Nessun disordine. Nessun gesto convulso. Solo un uomo che, secondo la versione ufficiale, con una quantità letale di eroina in corpo avrebbe avuto la lucidità di riordinare il necessaire da stupefacenti, scrivere una lettera e spostarsi nella serra con un fucile.
E sulla lettera d’addio, il guaio è ancora più sottile: i ricercatori riconoscono l’autenticità della parte superiore del testo, certamente scritta da Cobain, ma le ultime quattro righe – quelle in cui si parla esplicitamente di farla finita – presenterebbero caratteristiche grafologiche diverse. “Più scarabocchiate”, come se qualcuno avesse aggiunto una firma postuma a un discorso che stava andando altrove.
“Non dimostra l’omicidio, ma dimostra le incongruenze”

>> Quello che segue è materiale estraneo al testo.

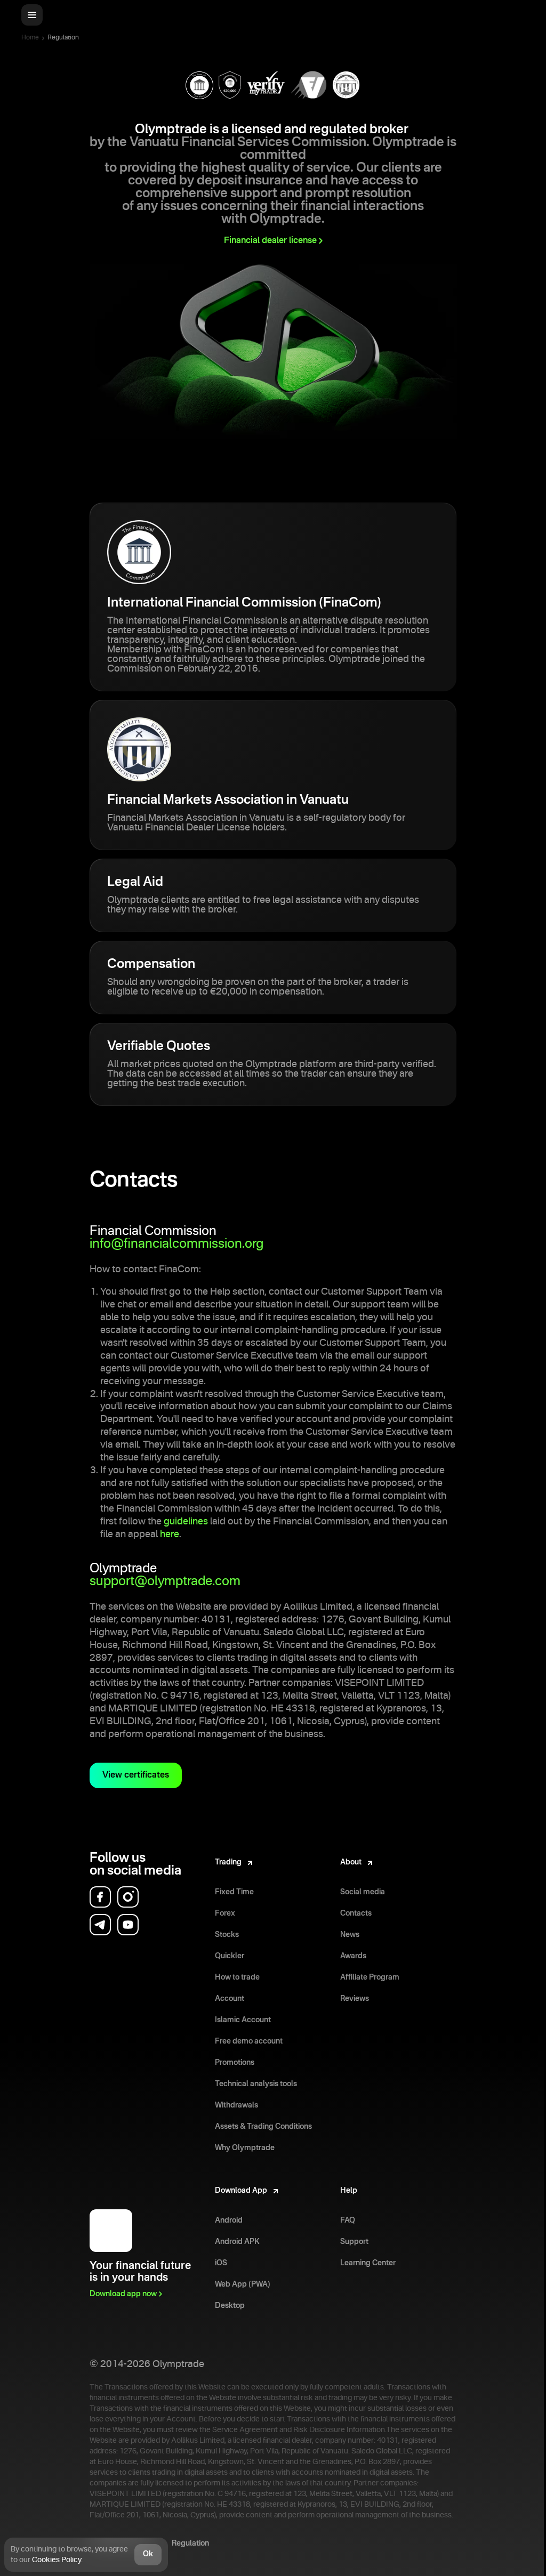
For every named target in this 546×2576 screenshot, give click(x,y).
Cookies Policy (56, 2560)
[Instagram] (128, 1897)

Lo studio non nomina nessun assassino, non indica un mandante, non scioglie il giallo. È un documento tecnico che mette in fila anomalie e le confronta con le due ipotesi in campo — suicidio e omicidio — chiedendo quale delle due le spieghi meglio.
La criminalista Sara Capoccitti, interpellata da Il Giornale, ha tenuto il punto senza cedere alle suggestioni: “Lo studio non dimostra la presenza di un assassino. Però dimostra l’esistenza di elementi che evidenziano un’incongruenza nella ricostruzione della dinamica del fatto”. E ancora: “I punti messi in chiaro dall’analisi hanno un loro peso probatorio che forse dovrebbe essere preso in considerazione per un’eventuale riapertura del caso.”
Un cold case nel cassetto?
Trent’anni di teorie, documentari, detective privati e forum internet non hanno spostato di un millimetro la versione ufficiale. Nemmeno la ricezione, nel 2023, della quasi integrale autopsia da parte dei parenti di Cobain – evento che ha fornito ai ricercatori una parte delle informazioni su cui si basa lo studio – ha prodotto un’apertura formale delle indagini.